A beginner’s guide to image matting in Python

Image matting is a very useful technique in image processing which helps in extracting a targeted part of the image.

Share

Published on January 7, 2022

by Vijaysinh Lendave

Image matting is a common image and video editing and composition technique. Traditionally, convolutional neural networks are used to infer the alpha matte from the entire input image and an associated trimap. These methods define the state-of-the-art in image processing, video editing, and filmmaking applications. So, in this article, we will talk about image matting and the procedures involved with this. Finally, we will see how PyMatting, a Python-based toolbox, combines these procedures and produces the desired result. Following are the major points to be discussed in this article.

What is Image Matting?
Need for Image Matting
Modes of Image Matting
Image Matting with PyMatting

Let’s start the discussion by understanding what image matting is.

What is Image Matting?

The task of extracting interesting targets from a static image or a video sequence is known as image matting. It has played a significant role in many images and video editing applications. Image compositing is the inverse procedure of image matting. Although studies on image matting techniques have surfaced, the traditional methods rely primarily on optical means.

With the advancement of computer and digital photography technology, most image matting operations are now performed using digital image processing software. Current image matting techniques can be divided into two categories based on image characteristics: blue screen matting, where the image background is user-defined, and natural image matting, where the background is arbitrary and unknown.

There are two types of traditional matting methods. One example is sampling-based methods.

Given an unknown pixel, these methods sample matched pixels from the foreground and background regions and then find the best combination of these pixels to predict the unknown pixel’s alpha value. These techniques include boundary sampling, ray casting sampling, and so on.

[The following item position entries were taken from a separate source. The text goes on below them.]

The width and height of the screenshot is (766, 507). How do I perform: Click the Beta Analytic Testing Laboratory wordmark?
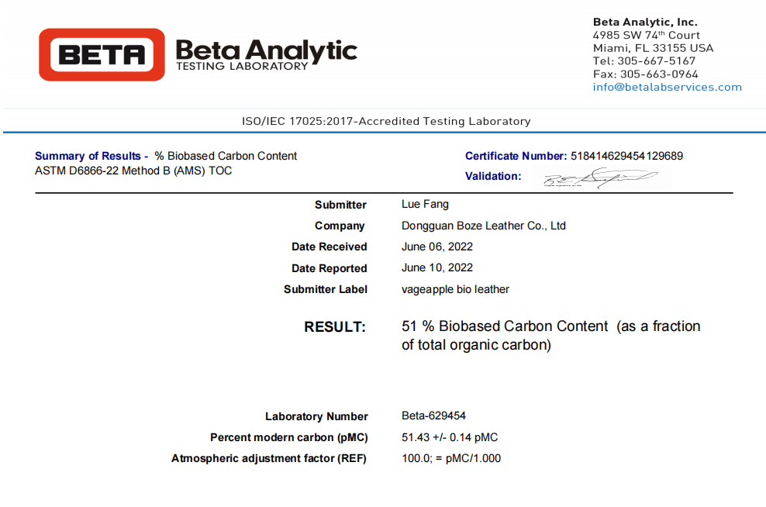pyautogui.click(x=266, y=54)
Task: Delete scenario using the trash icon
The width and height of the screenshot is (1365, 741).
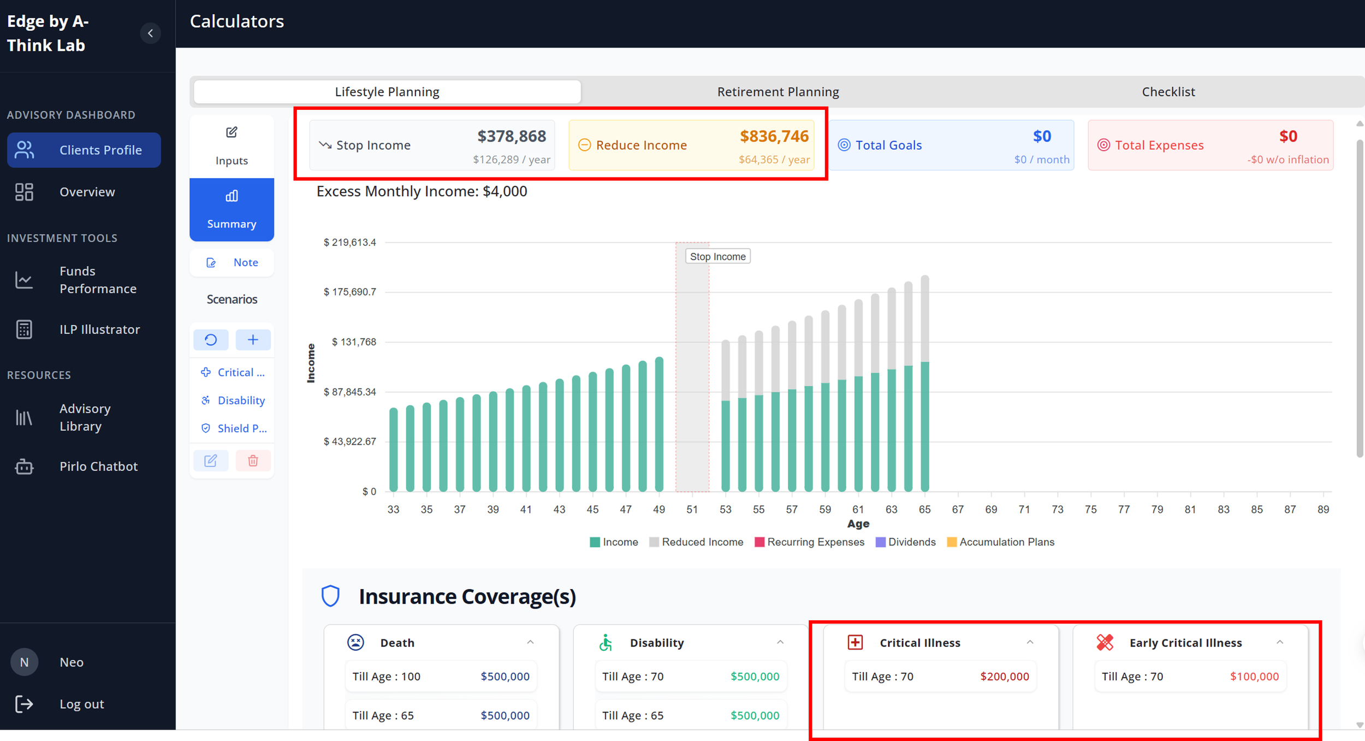Action: (253, 461)
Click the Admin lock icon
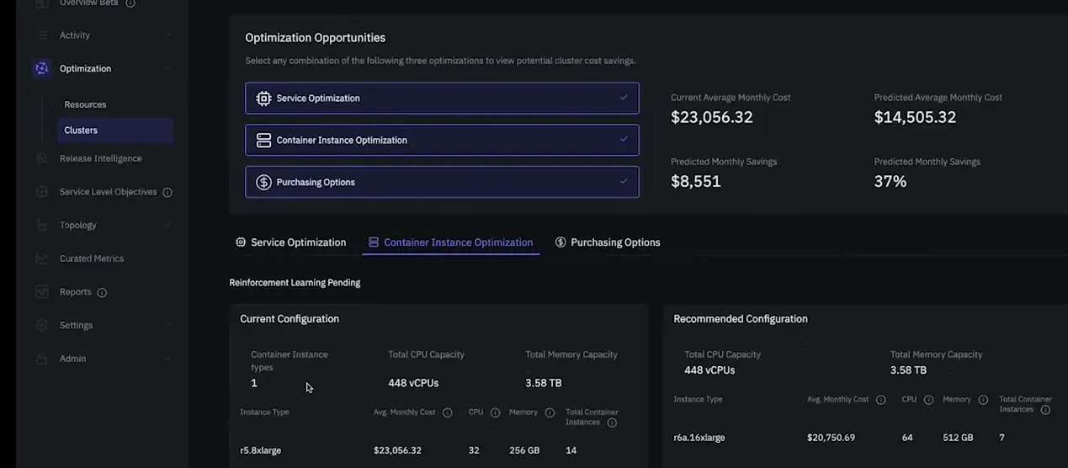This screenshot has width=1068, height=468. coord(42,359)
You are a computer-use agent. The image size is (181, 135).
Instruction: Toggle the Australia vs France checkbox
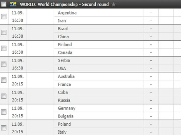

Propagation-based methods are another type. These methods include the Poisson equation-based method, random walks for interactive matting, and closed-form matting, which formulates a cost function based on local smoothness and then solves a linear equation system to find the globally optimized alpha matte.

Need for Image Matting

In image segmentation, there is a broad class of objects that contain characteristics about specific shapes such as human body hair, animal hair, peacock feathers, and spider webs because these special objects are usually narrower than one pixel. Also included are some translucent objects such as clouds, waterfall, glasses, plastic bags, and flames, which are made up of two parts: foreground objects and background colours.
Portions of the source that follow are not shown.